PAGE.
Confidence in precision in the presence of few positives I would like to report precision and recall for an existing binary classifier, which is a black box and which I cannot modify. I have a 1,000 test examples, sampled from a population of 100,000, and cannot obtain more. The confusion matrix looks as follows:
            prediction
            true   false
label true     7       3
label false    0     990

Based on this, the precision is 7 / (7+0) = 1.0 and the recall is 7 / (7+3) = 0.7. However, given small number of positives in the test set, my confidence in those metrics, and in precision in particular, is low. What techniques can I use to quantify this confidence? 
Intuitively, if I had not 7 but 700 true positives and still zero false positives then my confidence in the precision being close to 1.0 would be higher; if this intuition is correct, how can I translate it to numbers?
Note: 


*

*The classifier only outputs a class prediction, not a probability.

*At this point I assume that I have to report precision and recall and cannot use alternative metrics that might be more approriate in the presence of such class imbalance.

*While I appreciate alternative suggestions, I am particularly interested in the answer to the question in bold.

 A: You are correct to question the utility of such metrics given your sample size and the relative ration of the two classes. I think will be much more relevant to focus on making "probabilistic predictions" where the predictions refer at the probability of instance $i$ being a member of particular class $A$. In that case, a suitable metric would be the Brier Score, this would effectively be the RMSE of the probabilistic predictions.

DATA SHOWN.
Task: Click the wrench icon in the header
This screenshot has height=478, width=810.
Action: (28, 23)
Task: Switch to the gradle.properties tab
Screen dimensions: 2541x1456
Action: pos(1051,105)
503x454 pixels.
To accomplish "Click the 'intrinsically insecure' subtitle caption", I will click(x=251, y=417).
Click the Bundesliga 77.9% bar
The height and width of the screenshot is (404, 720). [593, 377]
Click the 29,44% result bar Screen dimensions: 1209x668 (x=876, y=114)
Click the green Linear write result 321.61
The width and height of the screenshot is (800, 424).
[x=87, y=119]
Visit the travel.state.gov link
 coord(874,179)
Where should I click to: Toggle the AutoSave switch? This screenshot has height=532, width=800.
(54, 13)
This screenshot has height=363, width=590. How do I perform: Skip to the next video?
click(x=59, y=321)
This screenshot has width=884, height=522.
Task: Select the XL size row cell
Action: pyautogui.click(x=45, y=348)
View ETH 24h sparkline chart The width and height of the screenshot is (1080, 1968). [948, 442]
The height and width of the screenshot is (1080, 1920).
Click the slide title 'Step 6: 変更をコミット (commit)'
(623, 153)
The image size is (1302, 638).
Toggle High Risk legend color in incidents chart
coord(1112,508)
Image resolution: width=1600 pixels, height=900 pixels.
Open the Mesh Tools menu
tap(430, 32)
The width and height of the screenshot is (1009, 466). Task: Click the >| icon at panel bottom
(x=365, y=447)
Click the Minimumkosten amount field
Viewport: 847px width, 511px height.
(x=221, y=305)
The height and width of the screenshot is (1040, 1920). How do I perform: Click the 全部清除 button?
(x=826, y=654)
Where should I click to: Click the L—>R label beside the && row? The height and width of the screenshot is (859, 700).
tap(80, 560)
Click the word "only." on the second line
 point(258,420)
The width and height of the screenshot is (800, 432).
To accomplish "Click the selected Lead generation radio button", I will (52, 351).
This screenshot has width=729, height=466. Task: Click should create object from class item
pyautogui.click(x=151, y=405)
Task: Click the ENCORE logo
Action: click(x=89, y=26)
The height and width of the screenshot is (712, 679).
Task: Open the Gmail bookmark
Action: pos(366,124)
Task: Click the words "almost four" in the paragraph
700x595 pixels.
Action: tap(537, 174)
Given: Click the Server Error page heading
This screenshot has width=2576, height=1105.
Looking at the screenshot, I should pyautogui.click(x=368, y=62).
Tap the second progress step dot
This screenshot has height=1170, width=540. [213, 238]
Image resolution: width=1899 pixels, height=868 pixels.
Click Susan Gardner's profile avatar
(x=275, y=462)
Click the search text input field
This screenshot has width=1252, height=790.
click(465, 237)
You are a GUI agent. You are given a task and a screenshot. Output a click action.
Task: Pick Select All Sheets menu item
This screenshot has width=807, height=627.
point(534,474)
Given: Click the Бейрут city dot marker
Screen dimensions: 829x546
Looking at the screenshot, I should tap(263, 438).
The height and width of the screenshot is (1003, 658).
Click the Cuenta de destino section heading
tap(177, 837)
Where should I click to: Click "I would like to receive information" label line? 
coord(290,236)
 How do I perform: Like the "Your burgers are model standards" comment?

WRITTEN TASK A. In the records, copy out the stretch from the line containing "the second line" through the line containing "will (52, 351).", character for character.
WRITTEN TASK B. Write the next part of the Q&A on confidence in a classifier's precision with few positives, picking up after its final sentence.

RESPONSE A.
Click the word "only." on the second line
 point(258,420)
The width and height of the screenshot is (800, 432).
To accomplish "Click the selected Lead generation radio button", I will (52, 351).

RESPONSE B.
I notice that you note that you "have to report precision and recall". I would suggest you rethink that constraint, it seems unreasonable. If you are definitely tied to those metrics I would suggest you use stratified bootstrap and present the estimates for the distribution of the bootstrapped metrics - probably in a histogram-like manner as there can only have 10 distinct values anyway. It will probably be the best alternative in showing how varying your precision and recall estimates are but let me stress that this an absolutely last resort approach given you cannot anything more reasonable (like at least an AUC-ROC?)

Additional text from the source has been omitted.